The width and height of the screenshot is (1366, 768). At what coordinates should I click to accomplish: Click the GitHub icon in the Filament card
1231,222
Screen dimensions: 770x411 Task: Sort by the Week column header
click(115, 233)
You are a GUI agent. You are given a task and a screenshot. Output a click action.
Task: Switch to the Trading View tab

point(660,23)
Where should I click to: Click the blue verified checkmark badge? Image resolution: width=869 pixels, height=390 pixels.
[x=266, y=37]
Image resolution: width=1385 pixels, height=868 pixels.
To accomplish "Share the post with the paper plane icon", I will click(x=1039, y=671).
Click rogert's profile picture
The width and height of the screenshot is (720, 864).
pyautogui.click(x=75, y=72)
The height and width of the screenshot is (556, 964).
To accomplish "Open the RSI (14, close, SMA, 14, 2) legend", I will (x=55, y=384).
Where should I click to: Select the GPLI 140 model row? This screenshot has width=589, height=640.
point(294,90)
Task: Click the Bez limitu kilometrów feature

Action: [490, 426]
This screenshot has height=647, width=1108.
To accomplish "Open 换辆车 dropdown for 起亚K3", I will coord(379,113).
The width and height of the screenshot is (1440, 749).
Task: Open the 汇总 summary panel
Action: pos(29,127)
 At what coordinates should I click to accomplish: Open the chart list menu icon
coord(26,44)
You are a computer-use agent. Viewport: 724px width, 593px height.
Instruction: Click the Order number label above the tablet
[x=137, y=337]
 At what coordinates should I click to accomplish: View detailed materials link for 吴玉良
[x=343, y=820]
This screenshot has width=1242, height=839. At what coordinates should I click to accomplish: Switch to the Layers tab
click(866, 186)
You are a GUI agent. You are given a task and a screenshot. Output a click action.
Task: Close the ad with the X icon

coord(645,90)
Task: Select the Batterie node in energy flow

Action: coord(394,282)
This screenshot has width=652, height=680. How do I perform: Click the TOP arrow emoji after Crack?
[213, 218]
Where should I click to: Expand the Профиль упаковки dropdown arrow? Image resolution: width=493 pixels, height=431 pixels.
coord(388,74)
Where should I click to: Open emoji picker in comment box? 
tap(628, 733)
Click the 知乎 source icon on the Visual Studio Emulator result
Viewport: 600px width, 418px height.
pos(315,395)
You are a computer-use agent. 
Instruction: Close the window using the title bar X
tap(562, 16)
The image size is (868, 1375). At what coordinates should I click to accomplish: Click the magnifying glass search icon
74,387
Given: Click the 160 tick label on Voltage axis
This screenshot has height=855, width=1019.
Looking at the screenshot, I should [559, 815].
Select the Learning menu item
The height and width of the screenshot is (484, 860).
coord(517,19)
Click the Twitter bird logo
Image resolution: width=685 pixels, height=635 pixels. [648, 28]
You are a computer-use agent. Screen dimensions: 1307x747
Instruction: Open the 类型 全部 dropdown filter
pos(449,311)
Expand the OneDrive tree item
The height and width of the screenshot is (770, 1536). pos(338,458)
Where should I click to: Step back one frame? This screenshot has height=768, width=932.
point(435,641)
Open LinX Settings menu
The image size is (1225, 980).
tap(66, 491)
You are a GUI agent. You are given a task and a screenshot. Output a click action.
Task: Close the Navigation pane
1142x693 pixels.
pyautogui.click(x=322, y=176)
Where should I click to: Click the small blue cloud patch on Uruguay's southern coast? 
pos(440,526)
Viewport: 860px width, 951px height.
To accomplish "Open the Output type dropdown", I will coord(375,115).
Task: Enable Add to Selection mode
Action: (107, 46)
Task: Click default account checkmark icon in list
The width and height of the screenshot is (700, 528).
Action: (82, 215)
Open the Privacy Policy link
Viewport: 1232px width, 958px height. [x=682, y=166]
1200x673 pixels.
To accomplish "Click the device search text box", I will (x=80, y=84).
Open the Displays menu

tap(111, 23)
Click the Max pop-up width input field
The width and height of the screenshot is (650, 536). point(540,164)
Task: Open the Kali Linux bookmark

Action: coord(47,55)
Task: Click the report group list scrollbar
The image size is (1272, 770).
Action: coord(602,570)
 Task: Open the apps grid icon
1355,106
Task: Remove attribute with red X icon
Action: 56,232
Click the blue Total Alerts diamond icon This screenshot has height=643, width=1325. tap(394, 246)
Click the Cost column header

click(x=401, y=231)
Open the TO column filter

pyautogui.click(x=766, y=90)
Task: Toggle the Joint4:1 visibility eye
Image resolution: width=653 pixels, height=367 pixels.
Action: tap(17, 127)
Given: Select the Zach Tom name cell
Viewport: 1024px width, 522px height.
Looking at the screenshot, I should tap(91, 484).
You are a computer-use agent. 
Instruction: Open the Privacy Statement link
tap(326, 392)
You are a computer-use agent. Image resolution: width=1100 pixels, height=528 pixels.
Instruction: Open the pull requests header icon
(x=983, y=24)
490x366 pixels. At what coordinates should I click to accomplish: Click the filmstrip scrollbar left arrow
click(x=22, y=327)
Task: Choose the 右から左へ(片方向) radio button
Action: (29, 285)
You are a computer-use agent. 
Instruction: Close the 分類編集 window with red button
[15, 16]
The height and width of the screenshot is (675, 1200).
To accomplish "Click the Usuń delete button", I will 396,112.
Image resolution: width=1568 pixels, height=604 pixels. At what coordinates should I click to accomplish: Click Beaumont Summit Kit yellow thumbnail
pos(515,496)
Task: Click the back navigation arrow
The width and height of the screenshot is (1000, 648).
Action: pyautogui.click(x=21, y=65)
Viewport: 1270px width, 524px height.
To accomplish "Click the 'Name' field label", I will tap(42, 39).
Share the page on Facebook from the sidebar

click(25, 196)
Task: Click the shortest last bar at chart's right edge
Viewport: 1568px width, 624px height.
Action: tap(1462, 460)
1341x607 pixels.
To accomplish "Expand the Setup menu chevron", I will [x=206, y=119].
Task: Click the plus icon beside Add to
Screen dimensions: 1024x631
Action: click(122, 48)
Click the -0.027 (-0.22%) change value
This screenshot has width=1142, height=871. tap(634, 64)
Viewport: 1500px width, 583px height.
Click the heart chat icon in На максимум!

### What this task involves
Output the material above exactly, but only from the line that carries "At what coordinates should I click to accomplish: View" through the line that carries "Viewport: 860px width, 951px height.".

### Completed task
 At what coordinates should I click to accomplish: View detailed materials link for 吴玉良
[x=343, y=820]
This screenshot has width=1242, height=839. At what coordinates should I click to accomplish: Switch to the Layers tab
click(866, 186)
You are a GUI agent. You are given a task and a screenshot. Output a click action.
Task: Close the ad with the X icon

coord(645,90)
Task: Select the Batterie node in energy flow

Action: coord(394,282)
This screenshot has width=652, height=680. How do I perform: Click the TOP arrow emoji after Crack?
[213, 218]
Where should I click to: Expand the Профиль упаковки dropdown arrow? Image resolution: width=493 pixels, height=431 pixels.
coord(388,74)
Where should I click to: Open emoji picker in comment box? 
tap(628, 733)
Click the 知乎 source icon on the Visual Studio Emulator result
Viewport: 600px width, 418px height.
pos(315,395)
You are a computer-use agent. 
Instruction: Close the window using the title bar X
tap(562, 16)
The image size is (868, 1375). At what coordinates should I click to accomplish: Click the magnifying glass search icon
74,387
Given: Click the 160 tick label on Voltage axis
This screenshot has height=855, width=1019.
Looking at the screenshot, I should [559, 815].
Select the Learning menu item
The height and width of the screenshot is (484, 860).
coord(517,19)
Click the Twitter bird logo
Image resolution: width=685 pixels, height=635 pixels. [648, 28]
You are a computer-use agent. Screen dimensions: 1307x747
Instruction: Open the 类型 全部 dropdown filter
pos(449,311)
Expand the OneDrive tree item
The height and width of the screenshot is (770, 1536). pos(338,458)
Where should I click to: Step back one frame? This screenshot has height=768, width=932.
point(435,641)
Open LinX Settings menu
The image size is (1225, 980).
tap(66, 491)
You are a GUI agent. You are given a task and a screenshot. Output a click action.
Task: Close the Navigation pane
1142x693 pixels.
pyautogui.click(x=322, y=176)
Where should I click to: Click the small blue cloud patch on Uruguay's southern coast? 
pos(440,526)
Viewport: 860px width, 951px height.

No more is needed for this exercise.